# ACTION ITEM
Transcribe the stretch of entries below from the line with "Task: Follow the MIT license link" through the line with "Instruction: Choose the", exactly and with both ends included; leave out all other lines.

# RECORDED INFORMATION
+===+

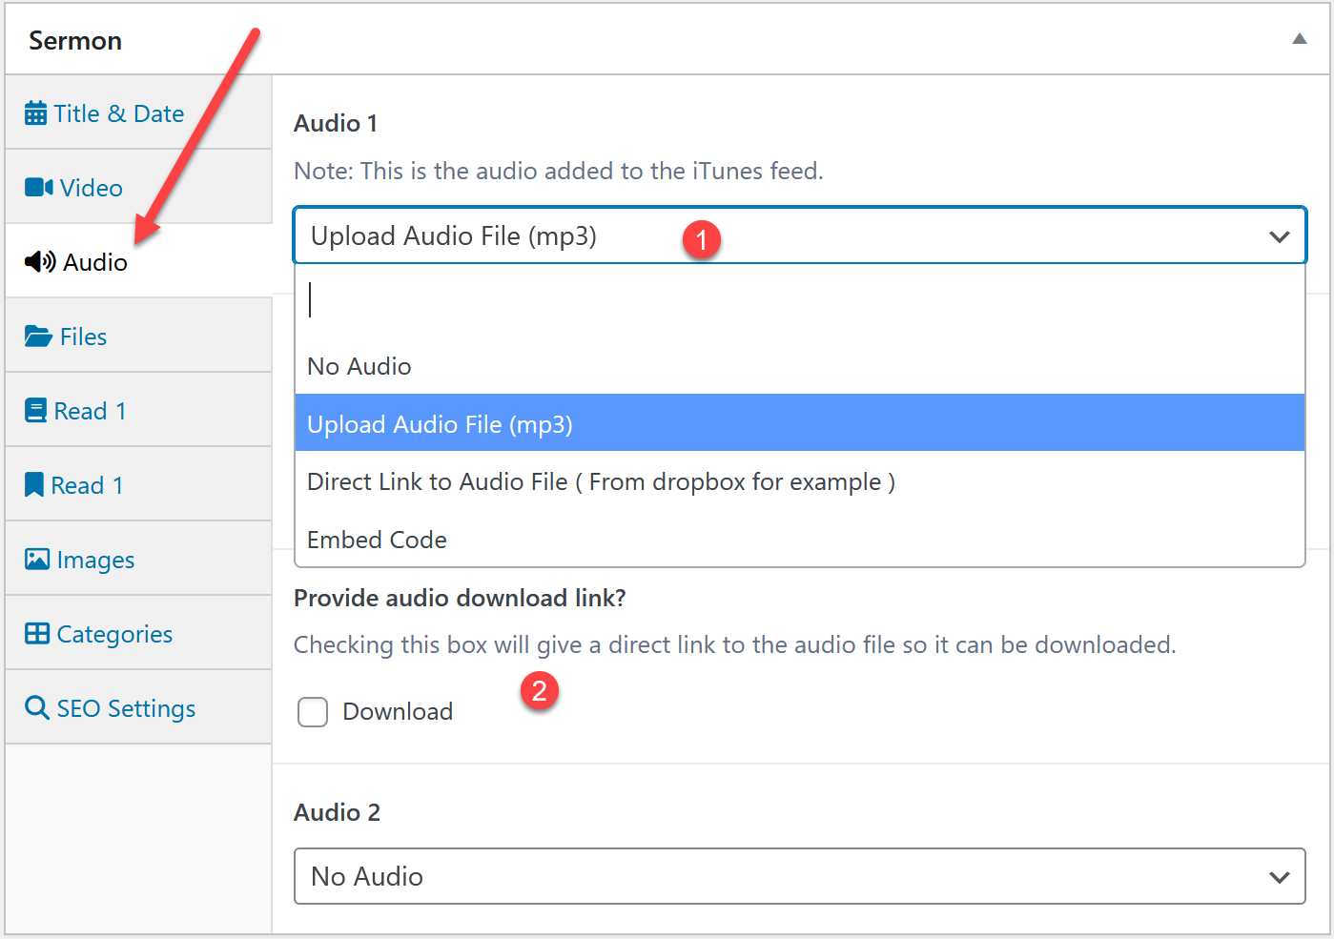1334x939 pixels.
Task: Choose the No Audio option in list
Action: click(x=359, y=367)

+===+

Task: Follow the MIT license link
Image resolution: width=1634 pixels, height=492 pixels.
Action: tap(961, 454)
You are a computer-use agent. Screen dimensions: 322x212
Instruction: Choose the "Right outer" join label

+===+

# SOLVED PROBLEM
Task: Follow the MIT license link
Image resolution: width=1634 pixels, height=492 pixels.
Action: tap(961, 454)
You are a computer-use agent. Screen dimensions: 322x212
Instruction: Choose the "Right outer" join label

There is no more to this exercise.